Saved data entries:
....................

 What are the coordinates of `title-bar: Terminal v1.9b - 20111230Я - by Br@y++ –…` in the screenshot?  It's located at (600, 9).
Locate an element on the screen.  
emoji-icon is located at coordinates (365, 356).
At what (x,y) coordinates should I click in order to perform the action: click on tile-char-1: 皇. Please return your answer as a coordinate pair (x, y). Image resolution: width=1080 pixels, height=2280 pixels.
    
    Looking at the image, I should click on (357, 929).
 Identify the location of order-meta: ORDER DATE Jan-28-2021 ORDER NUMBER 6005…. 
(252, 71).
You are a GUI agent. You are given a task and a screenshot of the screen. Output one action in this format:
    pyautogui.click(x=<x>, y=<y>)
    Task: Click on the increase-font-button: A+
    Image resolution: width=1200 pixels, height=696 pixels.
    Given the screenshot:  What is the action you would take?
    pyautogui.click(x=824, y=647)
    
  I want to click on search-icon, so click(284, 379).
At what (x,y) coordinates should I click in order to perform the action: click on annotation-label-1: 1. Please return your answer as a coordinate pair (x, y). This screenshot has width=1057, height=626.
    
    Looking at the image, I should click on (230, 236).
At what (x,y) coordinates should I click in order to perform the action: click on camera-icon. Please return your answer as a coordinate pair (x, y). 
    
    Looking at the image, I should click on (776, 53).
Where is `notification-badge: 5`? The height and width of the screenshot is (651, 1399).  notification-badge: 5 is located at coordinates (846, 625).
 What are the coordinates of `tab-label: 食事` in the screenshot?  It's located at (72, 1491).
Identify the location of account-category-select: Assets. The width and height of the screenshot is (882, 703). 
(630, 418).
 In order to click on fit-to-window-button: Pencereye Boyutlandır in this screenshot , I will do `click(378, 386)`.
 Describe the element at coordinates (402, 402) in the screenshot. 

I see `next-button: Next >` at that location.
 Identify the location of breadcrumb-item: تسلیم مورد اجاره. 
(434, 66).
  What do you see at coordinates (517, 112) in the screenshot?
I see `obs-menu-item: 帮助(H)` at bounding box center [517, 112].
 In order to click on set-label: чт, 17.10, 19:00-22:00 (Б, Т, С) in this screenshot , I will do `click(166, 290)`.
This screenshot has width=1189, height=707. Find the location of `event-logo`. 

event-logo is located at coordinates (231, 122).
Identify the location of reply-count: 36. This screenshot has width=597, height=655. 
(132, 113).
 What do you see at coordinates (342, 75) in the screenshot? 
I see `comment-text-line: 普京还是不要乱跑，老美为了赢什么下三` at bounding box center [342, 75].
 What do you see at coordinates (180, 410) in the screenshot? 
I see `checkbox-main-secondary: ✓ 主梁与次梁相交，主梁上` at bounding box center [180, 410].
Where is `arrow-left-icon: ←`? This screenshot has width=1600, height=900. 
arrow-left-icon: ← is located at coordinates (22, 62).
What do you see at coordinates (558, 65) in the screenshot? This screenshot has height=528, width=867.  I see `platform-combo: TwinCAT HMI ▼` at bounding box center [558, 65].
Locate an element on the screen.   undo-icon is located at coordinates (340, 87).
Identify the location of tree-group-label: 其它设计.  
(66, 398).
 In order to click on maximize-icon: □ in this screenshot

....................

§ **Written task**: Copy out each line of the records above that includes the string "height", matching case exactly.

§ **Solution for this problem**:
At what (x,y) coordinates should I click in order to perform the action: click on tile-char-1: 皇. Please return your answer as a coordinate pair (x, y). Image resolution: width=1080 pixels, height=2280 pixels.
    Image resolution: width=1200 pixels, height=696 pixels.
At what (x,y) coordinates should I click in order to perform the action: click on annotation-label-1: 1. Please return your answer as a coordinate pair (x, y). This screenshot has width=1057, height=626.
Where is `notification-badge: 5`? The height and width of the screenshot is (651, 1399).  notification-badge: 5 is located at coordinates (846, 625).
Identify the location of account-category-select: Assets. The width and height of the screenshot is (882, 703). 
This screenshot has width=1189, height=707. Find the location of `event-logo`. 
Identify the location of reply-count: 36. This screenshot has width=597, height=655. 
Where is `arrow-left-icon: ←`? This screenshot has width=1600, height=900. 
What do you see at coordinates (558, 65) in the screenshot? This screenshot has height=528, width=867.  I see `platform-combo: TwinCAT HMI ▼` at bounding box center [558, 65].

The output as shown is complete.